Think, I have two arrays as showing below:
$a1 = [1=>444,2=>555,3=>666,4=>777];
$a2 = [1=>888,2=>999,3=>444,4=>'',5=>123,6=>215];
Then, my new array should be :
Array
(
[1] => Array
(
['p1'] => 444
['p2'] => 888
),
[2] => Array
(
['p1'] => 555
['p2'] => 999
),
[3] => Array
(
['p1'] => 666
['p2'] => 444
),
[4] => Array
(
['p1'] => 777
['p2'] =>
)
)
I tried its as shown the code below. Its working for me, But my I know is there any other appropriate way to do this without looping in php?

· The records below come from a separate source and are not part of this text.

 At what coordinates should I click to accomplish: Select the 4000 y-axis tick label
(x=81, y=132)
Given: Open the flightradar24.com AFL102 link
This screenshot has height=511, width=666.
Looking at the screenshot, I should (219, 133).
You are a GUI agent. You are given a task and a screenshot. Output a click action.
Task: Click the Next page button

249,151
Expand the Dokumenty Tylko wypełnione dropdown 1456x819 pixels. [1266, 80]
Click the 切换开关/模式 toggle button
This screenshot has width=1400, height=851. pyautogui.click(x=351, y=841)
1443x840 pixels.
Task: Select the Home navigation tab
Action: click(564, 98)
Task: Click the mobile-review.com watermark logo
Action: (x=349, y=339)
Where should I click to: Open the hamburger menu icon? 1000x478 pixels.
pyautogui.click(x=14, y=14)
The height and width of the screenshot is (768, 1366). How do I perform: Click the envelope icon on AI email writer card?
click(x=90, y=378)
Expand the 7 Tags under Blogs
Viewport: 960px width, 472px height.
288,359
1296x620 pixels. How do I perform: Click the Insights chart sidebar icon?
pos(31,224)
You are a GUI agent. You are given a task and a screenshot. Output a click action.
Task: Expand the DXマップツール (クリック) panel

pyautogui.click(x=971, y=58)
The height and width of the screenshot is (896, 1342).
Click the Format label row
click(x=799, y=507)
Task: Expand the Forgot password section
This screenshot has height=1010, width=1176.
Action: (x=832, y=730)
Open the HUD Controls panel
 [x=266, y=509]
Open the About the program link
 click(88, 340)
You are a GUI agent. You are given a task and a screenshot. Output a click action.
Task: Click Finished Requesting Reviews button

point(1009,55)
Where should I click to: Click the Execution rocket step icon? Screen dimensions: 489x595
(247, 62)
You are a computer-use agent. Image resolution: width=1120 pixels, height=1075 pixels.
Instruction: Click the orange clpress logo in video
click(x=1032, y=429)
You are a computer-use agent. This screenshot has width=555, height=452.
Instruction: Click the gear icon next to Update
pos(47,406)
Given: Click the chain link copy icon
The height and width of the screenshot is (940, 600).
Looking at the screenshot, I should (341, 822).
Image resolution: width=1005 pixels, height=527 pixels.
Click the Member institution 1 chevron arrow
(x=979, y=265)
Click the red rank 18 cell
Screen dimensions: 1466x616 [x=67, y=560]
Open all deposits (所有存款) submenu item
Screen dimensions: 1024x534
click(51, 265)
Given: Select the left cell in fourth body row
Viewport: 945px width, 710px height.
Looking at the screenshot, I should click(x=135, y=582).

foreach ($a1 as $k => $v) {
$nary[$k] = ['p1' => $v, 'p2'=>$a2[$k]];
}
My Answer:
Yes, you can achieve this without looping by using the array_map function in PHP. Here is an example code snippet:
php
$a1 = [1=>444,2=>555,3=>666,4=>777];
$a2 = [1=>888,2=>999,3=>444,4=>'',5=>123,6=>215];
$nary = array_map(function($p1, $p2) {
return ['p1' => $p1, 'p2' => $p2];
}, $a1, $a2);
print_r($nary);
This code snippet will produce the same output as your original code, but it uses the array_map function to create the multidimensional array without explicitly looping through the arrays.